Dal punto di vista fiscale non cambia nulla: «ci sono le imposte sui capital gain, la cosiddetta patrimoniale (Ivafe) cioè l’imposta di bollo, le imposte sui redditi da capitale», dividendi o cedole sui titoli. Le informazioni sui conti esteri vanno inserite nella dichiarazione dei redditi (nel quadro Rw) oppure si può affidare tutto a un intermediario italiano che opera in qualità di sostituto d’imposta e gestisce tutti gli aspetti tributari. Ma se la partita, sul versante delle tasse, finisce in pareggio, perché scegliere una banca in Liechtenstein, Montecarlo o Svizzera? «La valutazione - spiega ancora Vedana - può essere legata all’opportunità: c’è chi sceglie di diversificare sia per quanto riguarda il rischio-paese sia per il rischio-banca».
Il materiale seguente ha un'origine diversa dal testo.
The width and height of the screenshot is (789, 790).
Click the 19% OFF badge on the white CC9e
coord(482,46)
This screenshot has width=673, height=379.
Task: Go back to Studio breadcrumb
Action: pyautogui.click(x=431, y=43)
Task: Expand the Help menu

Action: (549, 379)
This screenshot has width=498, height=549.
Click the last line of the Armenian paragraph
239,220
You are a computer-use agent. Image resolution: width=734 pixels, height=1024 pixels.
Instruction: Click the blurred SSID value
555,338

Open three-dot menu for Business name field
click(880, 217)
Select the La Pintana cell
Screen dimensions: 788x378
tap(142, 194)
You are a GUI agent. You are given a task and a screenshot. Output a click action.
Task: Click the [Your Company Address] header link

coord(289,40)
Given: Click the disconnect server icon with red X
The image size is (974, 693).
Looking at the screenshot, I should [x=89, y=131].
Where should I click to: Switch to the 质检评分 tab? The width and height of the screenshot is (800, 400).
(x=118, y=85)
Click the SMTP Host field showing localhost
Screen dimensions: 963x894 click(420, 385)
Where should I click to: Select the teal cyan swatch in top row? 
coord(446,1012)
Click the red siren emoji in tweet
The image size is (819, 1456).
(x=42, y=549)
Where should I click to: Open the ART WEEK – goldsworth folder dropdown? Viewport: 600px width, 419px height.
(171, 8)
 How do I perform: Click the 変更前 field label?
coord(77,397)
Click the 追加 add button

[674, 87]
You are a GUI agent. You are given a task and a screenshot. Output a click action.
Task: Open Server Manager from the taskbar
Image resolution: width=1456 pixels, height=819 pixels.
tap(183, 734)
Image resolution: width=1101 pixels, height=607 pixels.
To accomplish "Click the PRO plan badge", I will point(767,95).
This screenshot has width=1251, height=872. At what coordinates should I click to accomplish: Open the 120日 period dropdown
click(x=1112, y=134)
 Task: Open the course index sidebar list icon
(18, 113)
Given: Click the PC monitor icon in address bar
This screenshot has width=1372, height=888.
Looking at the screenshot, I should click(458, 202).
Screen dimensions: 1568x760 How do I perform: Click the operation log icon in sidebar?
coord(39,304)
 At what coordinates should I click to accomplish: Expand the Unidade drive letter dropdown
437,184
Ma adesso c’è il «bail in». E le aziende - ossia i clienti in linea teorica più esposti ai rischi di un eventuale fallimento bancario - potrebbero scegliere di traslocare Oltreconfine. Tutto sommato, i sistemi informatici e di home banking consentono di avere il pieno controllo dei depositi bancari anche a lunga distanza. Da questo punto di vista, il fattore territorio è decisivo fino a un certo punto. Sul piano dei rapporti banca-cliente, ovviamente, lo spostamento di importanti somme di denaro potrebbe pregiudicare, per un’impresa, la concessione di prestiti e finanziamenti.
Ciò vuol dire che le scelte potrebbero essere complesse. In ballo, come spiegato ieri su queste colonne, c’è una montagna di denaro: sui depositi delle aziende e delle partite Iva italiane giacciono quasi 270 miliardi di euro. Cifra che cresce esponenzialmente se si estende l’analisi a tutti i paesi membri dell’Unione europea, nei quali si applica la direttiva sulle «risoluzioni bancarie». E tutto quel denaro potrebbe far gola agli operatori finanziari dove i rischi, d’ora in poi, saranno più contenuti. L’ennesimo autogol europeo.